Le record du photon gamma les plus énergétique détecté vient d'être battu grâce au détecteur Tibet AS-gamma : 450 TeV (téra-électronvolts). Ce photon gamma de l'extrême provient d'un pulsar situé au centre d'une nébuleuse très connue : la nébuleuse du Crabe. Une étude à paraître dans Physical Review Letters.
Plus qu'une nébuleuse, la nébuleuse du Crabe (M1) est ce qu'on appelle un résidu de supernova, l'une des plus ancienne supernova dont l'Humanité à gardé une trace de son observation en 1054. Le pulsar situé au centre a été détecté pour la première fois par ses ondes radio pulsées à la fin des années 1960. Et il émet également des photons gamma à l'occasion et des photons gamma très très énergétiques...
Pour comprendre comment des photons aussi énergétiques de l'ordre de 100 TeV peuvent être produits, il faut se souvenir que l'explosion d'une supernova comme celle de 1054, une supernova de type II, à effondrement de coeur, peut produire les conditions pour accélérer des particules chargées (électrons, protons, ou ions) jusqu'à des très hautes énergies, par un jeu subtil entre champs magnétiques et ondes de choc, une série d'accélérations successives très efficaces. Par la suite, les électrons accélérés jusqu'à plusieurs TeV peuvent transférer leur énergie cinétique à des photons de lumière "classique" qui se trouvent sur leur trajet par un processus qu'on appelle l'effet Compton inverse : une diffusion élastique d'un électron sur un photon. Se faisant, un photon de lumière visible se retrouve boosté en photon gamma. Vous connaissez peut-être mieux l'effet Compton "normal", que l'on apprend dans les cours de physique et qui est l'un des trois processus d'interaction des photons gamma avec la matière, un effet découvert par Arthur Compton en 1923.

# Lignes fournies:
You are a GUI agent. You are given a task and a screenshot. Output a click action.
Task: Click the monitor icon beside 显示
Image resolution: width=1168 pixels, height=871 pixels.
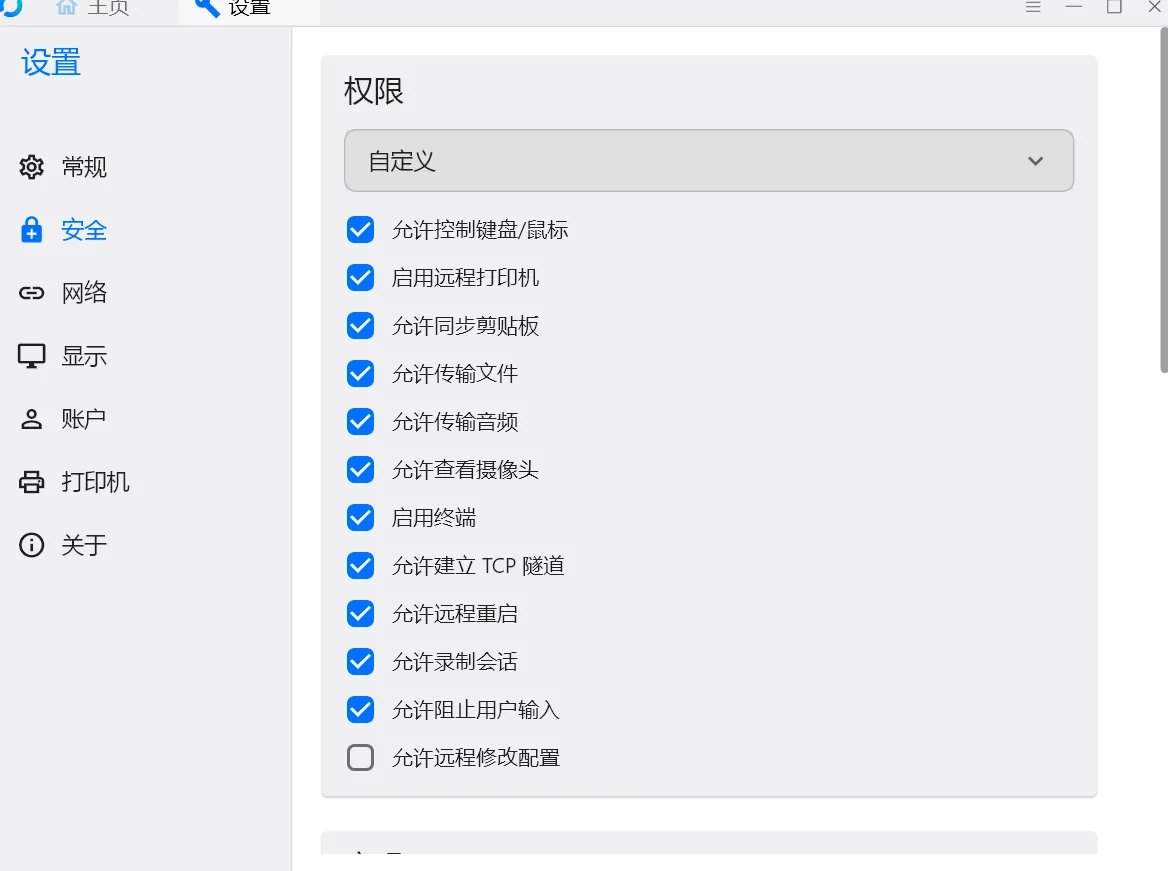(31, 356)
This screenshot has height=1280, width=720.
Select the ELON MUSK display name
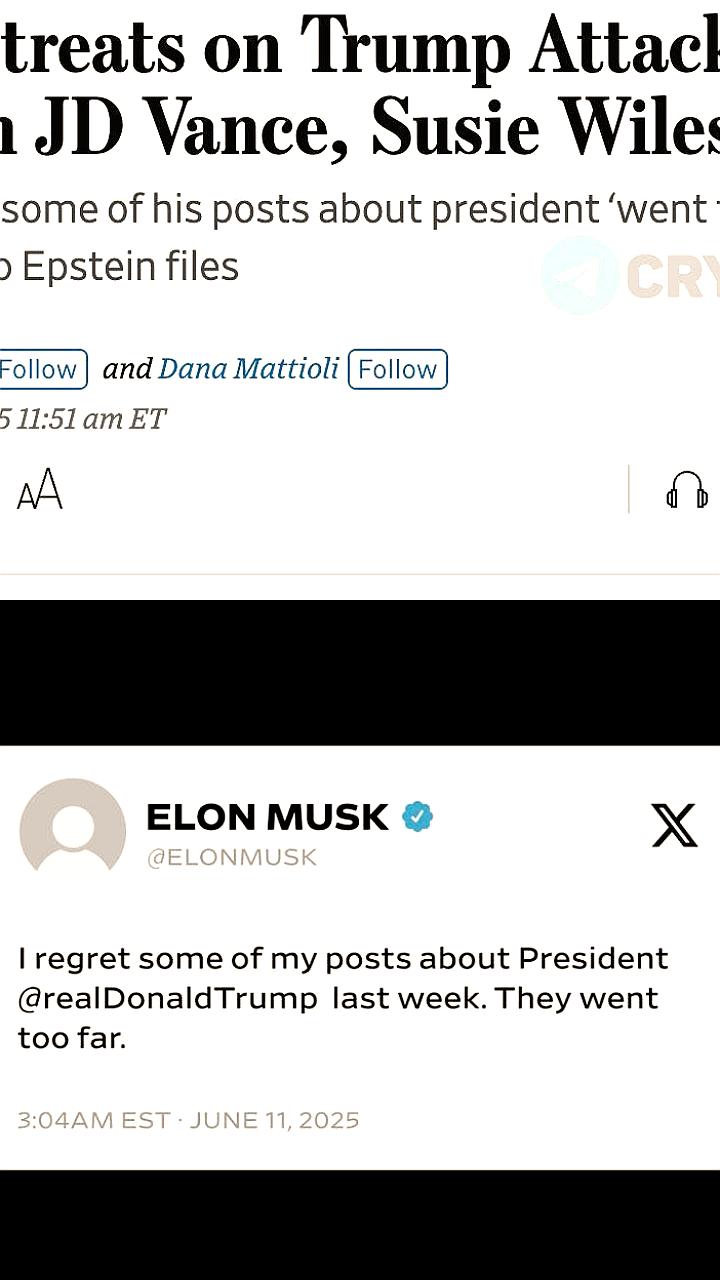(x=267, y=817)
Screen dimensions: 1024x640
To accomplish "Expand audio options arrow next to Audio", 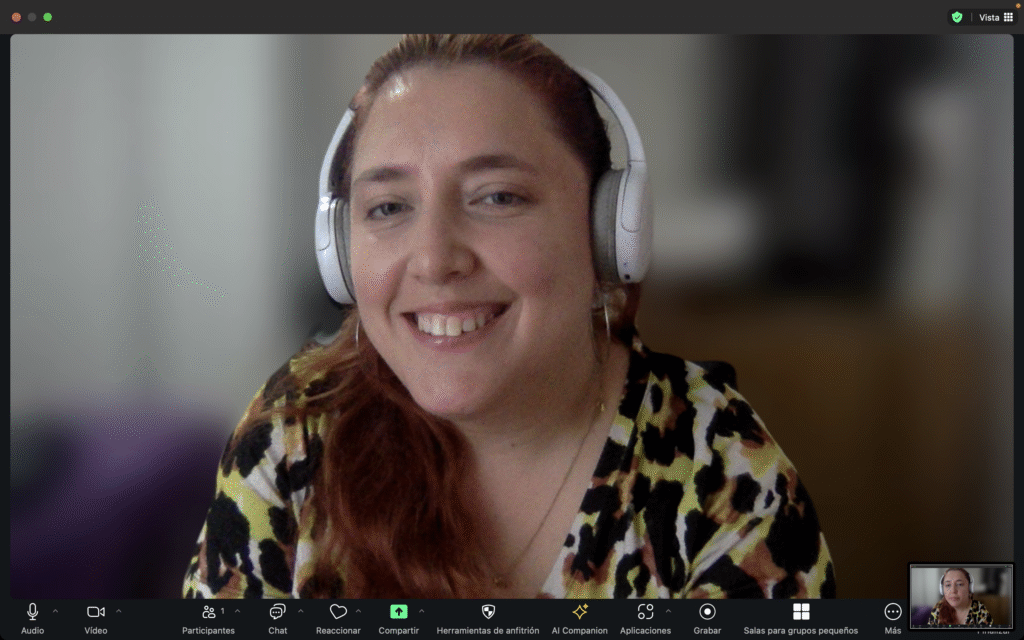I will point(55,610).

# Tâche demandée 1:
D'après le texte sur la nébuleuse du Crabe, quelle est l'énergie du photon gamma record détecté par Tibet AS-gamma ?
# Tâche demandée 2:
Modifiez un passage du texte sur la nébuleuse du Crabe : commencez aux mots « Plus qu'une nébuleuse, la » et arrêtez-vous après « très très énergétiques... », en remplaçant « ondes radio pulsées » par « émissions radio pulsées ».
# Tâche demandée 3:
Résumez en deux phrases le texte sur la nébuleuse du Crabe.
Les lignes ci-dessus ne sont pas nécessaires.

# Réponse finale 1:
450 TeV (téra-électronvolts).

# Réponse finale 2:
Plus qu'une nébuleuse, la nébuleuse du Crabe (M1) est ce qu'on appelle un résidu de supernova, l'une des plus ancienne supernova dont l'Humanité à gardé une trace de son observation en 1054. Le pulsar situé au centre a été détecté pour la première fois par ses émissions radio pulsées à la fin des années 1960. Et il émet également des photons gamma à l'occasion et des photons gamma très très énergétiques...

# Réponse finale 3:
Le détecteur Tibet AS-gamma a enregistré un photon gamma record de 450 TeV, provenant du pulsar situé au centre de la nébuleuse du Crabe, résidu d'une supernova observée en 1054. De tels photons s'expliquent par l'accélération de particules chargées jusqu'à de très hautes énergies lors de l'explosion, les électrons accélérés transférant ensuite leur énergie à des photons de lumière classique par effet Compton inverse.